Shortly before Hobson left Sydney in January 1840, Gipps had issued a proclamation extending the boundaries of New South Wales to include such territory in New Zealand as might be acquired in sovereignty. The Legislative Council of New South Wales passed an Act extending to New Zealand the laws of New South Wales on 16 June 1840 and established customs duties and courts of justice here.

The relationship with New South Wales was intended to last only while British sovereignty over New Zealand was being asserted. Even before Hobson’s dispatch reporting his proclamations reached London, his political masters had decided to make New Zealand a separate colony. The ‘Charter for erecting the Colony of New Zealand’, effective from 16 November 1840, also constituted a nominated Legislative Council. The provincial divisions were at first of geographical significance only, as the government of the colony was centralised in Auckland.

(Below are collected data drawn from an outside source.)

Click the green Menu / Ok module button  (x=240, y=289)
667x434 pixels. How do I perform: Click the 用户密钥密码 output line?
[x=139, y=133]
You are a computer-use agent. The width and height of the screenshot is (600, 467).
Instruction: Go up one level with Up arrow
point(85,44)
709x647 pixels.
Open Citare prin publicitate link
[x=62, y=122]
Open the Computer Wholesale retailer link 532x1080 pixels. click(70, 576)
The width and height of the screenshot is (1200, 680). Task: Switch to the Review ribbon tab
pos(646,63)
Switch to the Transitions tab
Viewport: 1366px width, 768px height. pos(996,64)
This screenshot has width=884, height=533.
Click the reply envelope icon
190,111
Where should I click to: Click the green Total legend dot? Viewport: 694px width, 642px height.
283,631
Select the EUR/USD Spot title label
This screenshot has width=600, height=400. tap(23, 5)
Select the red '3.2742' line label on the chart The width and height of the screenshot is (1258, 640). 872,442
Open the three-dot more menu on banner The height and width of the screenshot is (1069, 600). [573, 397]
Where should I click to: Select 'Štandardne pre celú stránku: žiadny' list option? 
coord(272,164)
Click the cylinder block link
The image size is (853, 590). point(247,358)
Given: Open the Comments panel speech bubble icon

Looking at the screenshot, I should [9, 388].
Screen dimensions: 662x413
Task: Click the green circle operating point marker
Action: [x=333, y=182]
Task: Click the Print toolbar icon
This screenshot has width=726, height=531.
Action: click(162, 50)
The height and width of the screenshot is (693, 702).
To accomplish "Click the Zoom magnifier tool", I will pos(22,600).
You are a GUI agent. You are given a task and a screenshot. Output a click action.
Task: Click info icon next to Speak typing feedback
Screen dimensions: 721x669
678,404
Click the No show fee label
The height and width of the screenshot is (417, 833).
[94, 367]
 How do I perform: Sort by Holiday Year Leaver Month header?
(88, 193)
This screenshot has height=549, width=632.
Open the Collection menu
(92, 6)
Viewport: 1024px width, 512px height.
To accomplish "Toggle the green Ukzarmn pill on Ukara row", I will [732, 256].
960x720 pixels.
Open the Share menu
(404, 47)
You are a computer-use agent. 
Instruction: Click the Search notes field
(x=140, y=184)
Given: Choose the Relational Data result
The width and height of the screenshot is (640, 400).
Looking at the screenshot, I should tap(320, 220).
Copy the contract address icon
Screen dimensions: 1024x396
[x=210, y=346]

In 1846 a second Royal Charter divided the colony into two provinces and provided each with its own political institutions in addition to those of the central government. The two provinces were called New Ulster and New Munster. New Leinster was merged with the South Island and the southern North Island as far north as the mouth of the Pātea River in an enlarged New Munster.

Each province was to have a governor and a Legislative and Executive Council, with a governor-in-chief and his Legislative and Executive Council providing the central authority. In 1851 the provincial Legislative Councils were permitted to be partially elective. This system was rendered obsolete by the passage at Westminster of the New Zealand Constitution Act 1852.